■ **Supplied information**:
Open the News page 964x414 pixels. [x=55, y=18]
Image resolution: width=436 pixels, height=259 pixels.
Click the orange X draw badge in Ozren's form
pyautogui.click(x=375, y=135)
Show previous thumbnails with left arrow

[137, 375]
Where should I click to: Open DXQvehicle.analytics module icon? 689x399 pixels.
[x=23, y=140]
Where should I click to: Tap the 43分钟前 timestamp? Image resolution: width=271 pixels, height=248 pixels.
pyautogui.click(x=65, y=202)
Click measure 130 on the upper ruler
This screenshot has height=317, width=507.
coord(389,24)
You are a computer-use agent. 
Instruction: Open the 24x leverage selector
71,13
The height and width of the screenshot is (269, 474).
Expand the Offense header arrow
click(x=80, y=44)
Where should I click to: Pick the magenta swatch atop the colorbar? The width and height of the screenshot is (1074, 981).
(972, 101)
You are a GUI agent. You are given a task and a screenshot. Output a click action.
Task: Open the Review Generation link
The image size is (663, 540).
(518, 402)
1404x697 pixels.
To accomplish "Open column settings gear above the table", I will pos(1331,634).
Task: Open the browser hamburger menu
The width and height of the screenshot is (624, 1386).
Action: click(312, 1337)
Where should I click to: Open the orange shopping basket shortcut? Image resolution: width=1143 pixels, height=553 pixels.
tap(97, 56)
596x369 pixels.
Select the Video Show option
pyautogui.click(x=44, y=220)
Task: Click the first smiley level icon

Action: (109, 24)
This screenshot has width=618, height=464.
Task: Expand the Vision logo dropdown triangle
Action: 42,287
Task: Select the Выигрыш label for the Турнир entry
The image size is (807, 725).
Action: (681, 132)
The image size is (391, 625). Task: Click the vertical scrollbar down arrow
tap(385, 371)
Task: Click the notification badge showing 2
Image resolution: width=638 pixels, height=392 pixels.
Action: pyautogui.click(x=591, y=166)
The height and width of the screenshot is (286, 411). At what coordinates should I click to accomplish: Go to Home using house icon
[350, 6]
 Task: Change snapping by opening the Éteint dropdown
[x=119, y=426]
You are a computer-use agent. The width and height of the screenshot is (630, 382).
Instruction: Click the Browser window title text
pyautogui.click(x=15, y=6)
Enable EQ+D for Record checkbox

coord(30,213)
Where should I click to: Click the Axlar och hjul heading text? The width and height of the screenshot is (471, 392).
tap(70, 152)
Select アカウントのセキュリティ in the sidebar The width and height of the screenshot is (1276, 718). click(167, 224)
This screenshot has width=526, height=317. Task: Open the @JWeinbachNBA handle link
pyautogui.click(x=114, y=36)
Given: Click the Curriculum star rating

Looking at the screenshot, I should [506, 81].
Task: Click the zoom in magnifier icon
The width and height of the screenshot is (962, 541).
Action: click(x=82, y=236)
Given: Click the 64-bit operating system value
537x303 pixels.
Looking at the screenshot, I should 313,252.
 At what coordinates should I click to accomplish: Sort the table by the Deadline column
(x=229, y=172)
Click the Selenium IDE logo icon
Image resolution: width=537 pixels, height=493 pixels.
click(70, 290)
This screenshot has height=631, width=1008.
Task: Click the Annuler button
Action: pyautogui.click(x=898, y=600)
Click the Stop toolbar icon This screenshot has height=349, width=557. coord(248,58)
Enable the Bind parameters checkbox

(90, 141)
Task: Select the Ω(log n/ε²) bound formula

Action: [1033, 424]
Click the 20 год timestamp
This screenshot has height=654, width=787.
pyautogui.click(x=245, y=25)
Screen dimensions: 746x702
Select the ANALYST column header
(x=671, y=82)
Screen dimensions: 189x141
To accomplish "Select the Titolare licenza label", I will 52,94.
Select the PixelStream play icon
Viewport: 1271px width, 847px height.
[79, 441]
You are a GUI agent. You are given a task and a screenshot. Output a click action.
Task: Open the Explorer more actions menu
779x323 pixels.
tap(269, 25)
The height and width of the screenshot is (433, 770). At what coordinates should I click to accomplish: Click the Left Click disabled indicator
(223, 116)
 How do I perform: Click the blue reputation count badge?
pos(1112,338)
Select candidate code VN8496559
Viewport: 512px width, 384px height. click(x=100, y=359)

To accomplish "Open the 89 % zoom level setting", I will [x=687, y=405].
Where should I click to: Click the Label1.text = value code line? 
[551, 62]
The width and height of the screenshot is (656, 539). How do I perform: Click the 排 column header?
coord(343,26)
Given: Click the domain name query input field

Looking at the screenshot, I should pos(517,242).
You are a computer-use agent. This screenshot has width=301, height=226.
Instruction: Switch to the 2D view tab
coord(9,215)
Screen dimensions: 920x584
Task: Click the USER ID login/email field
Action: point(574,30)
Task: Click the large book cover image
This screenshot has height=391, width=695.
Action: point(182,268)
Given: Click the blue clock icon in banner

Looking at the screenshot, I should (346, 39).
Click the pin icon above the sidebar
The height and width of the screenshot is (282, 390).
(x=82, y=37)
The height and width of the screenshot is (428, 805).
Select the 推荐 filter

■ **Exercise goal**:
Give back the entries exactly, so that each line matches the original.

■ **Task answer**:
Open the News page 964x414 pixels. [x=55, y=18]
Image resolution: width=436 pixels, height=259 pixels.
Click the orange X draw badge in Ozren's form
pyautogui.click(x=375, y=135)
Show previous thumbnails with left arrow

[137, 375]
Where should I click to: Open DXQvehicle.analytics module icon? 689x399 pixels.
[x=23, y=140]
Where should I click to: Tap the 43分钟前 timestamp? Image resolution: width=271 pixels, height=248 pixels.
pyautogui.click(x=65, y=202)
Click measure 130 on the upper ruler
This screenshot has height=317, width=507.
coord(389,24)
You are a computer-use agent. 
Instruction: Open the 24x leverage selector
71,13
The height and width of the screenshot is (269, 474).
Expand the Offense header arrow
click(x=80, y=44)
Where should I click to: Pick the magenta swatch atop the colorbar? The width and height of the screenshot is (1074, 981).
(972, 101)
You are a GUI agent. You are given a task and a screenshot. Output a click action.
Task: Open the Review Generation link
The image size is (663, 540).
(518, 402)
1404x697 pixels.
To accomplish "Open column settings gear above the table", I will pos(1331,634).
Task: Open the browser hamburger menu
The width and height of the screenshot is (624, 1386).
Action: click(312, 1337)
Where should I click to: Open the orange shopping basket shortcut? Image resolution: width=1143 pixels, height=553 pixels.
tap(97, 56)
596x369 pixels.
Select the Video Show option
pyautogui.click(x=44, y=220)
Task: Click the first smiley level icon

Action: (109, 24)
This screenshot has width=618, height=464.
Task: Expand the Vision logo dropdown triangle
Action: 42,287
Task: Select the Выигрыш label for the Турнир entry
The image size is (807, 725).
Action: (681, 132)
The image size is (391, 625). Task: Click the vertical scrollbar down arrow
tap(385, 371)
Task: Click the notification badge showing 2
Image resolution: width=638 pixels, height=392 pixels.
Action: pyautogui.click(x=591, y=166)
The height and width of the screenshot is (286, 411). At what coordinates should I click to accomplish: Go to Home using house icon
[350, 6]
 Task: Change snapping by opening the Éteint dropdown
[x=119, y=426]
You are a computer-use agent. The width and height of the screenshot is (630, 382).
Instruction: Click the Browser window title text
pyautogui.click(x=15, y=6)
Enable EQ+D for Record checkbox

coord(30,213)
Where should I click to: Click the Axlar och hjul heading text? The width and height of the screenshot is (471, 392).
tap(70, 152)
Select アカウントのセキュリティ in the sidebar The width and height of the screenshot is (1276, 718). click(167, 224)
This screenshot has width=526, height=317. Task: Open the @JWeinbachNBA handle link
pyautogui.click(x=114, y=36)
Given: Click the Curriculum star rating

Looking at the screenshot, I should [506, 81].
Task: Click the zoom in magnifier icon
The width and height of the screenshot is (962, 541).
Action: click(x=82, y=236)
Given: Click the 64-bit operating system value
537x303 pixels.
Looking at the screenshot, I should 313,252.
 At what coordinates should I click to accomplish: Sort the table by the Deadline column
(x=229, y=172)
Click the Selenium IDE logo icon
Image resolution: width=537 pixels, height=493 pixels.
click(70, 290)
This screenshot has height=631, width=1008.
Task: Click the Annuler button
Action: pyautogui.click(x=898, y=600)
Click the Stop toolbar icon This screenshot has height=349, width=557. coord(248,58)
Enable the Bind parameters checkbox

(90, 141)
Task: Select the Ω(log n/ε²) bound formula

Action: [1033, 424]
Click the 20 год timestamp
This screenshot has height=654, width=787.
pyautogui.click(x=245, y=25)
Screen dimensions: 746x702
Select the ANALYST column header
(x=671, y=82)
Screen dimensions: 189x141
To accomplish "Select the Titolare licenza label", I will 52,94.
Select the PixelStream play icon
Viewport: 1271px width, 847px height.
[79, 441]
You are a GUI agent. You are given a task and a screenshot. Output a click action.
Task: Open the Explorer more actions menu
779x323 pixels.
tap(269, 25)
The height and width of the screenshot is (433, 770). At what coordinates should I click to accomplish: Click the Left Click disabled indicator
(223, 116)
 How do I perform: Click the blue reputation count badge?
pos(1112,338)
Select candidate code VN8496559
Viewport: 512px width, 384px height. click(x=100, y=359)

To accomplish "Open the 89 % zoom level setting", I will [x=687, y=405].
Where should I click to: Click the Label1.text = value code line? 
[551, 62]
The width and height of the screenshot is (656, 539). How do I perform: Click the 排 column header?
coord(343,26)
Given: Click the domain name query input field

Looking at the screenshot, I should pos(517,242).
You are a computer-use agent. This screenshot has width=301, height=226.
Instruction: Switch to the 2D view tab
coord(9,215)
Screen dimensions: 920x584
Task: Click the USER ID login/email field
Action: point(574,30)
Task: Click the large book cover image
This screenshot has height=391, width=695.
Action: point(182,268)
Given: Click the blue clock icon in banner

Looking at the screenshot, I should (346, 39).
Click the pin icon above the sidebar
The height and width of the screenshot is (282, 390).
(x=82, y=37)
The height and width of the screenshot is (428, 805).
Select the 推荐 filter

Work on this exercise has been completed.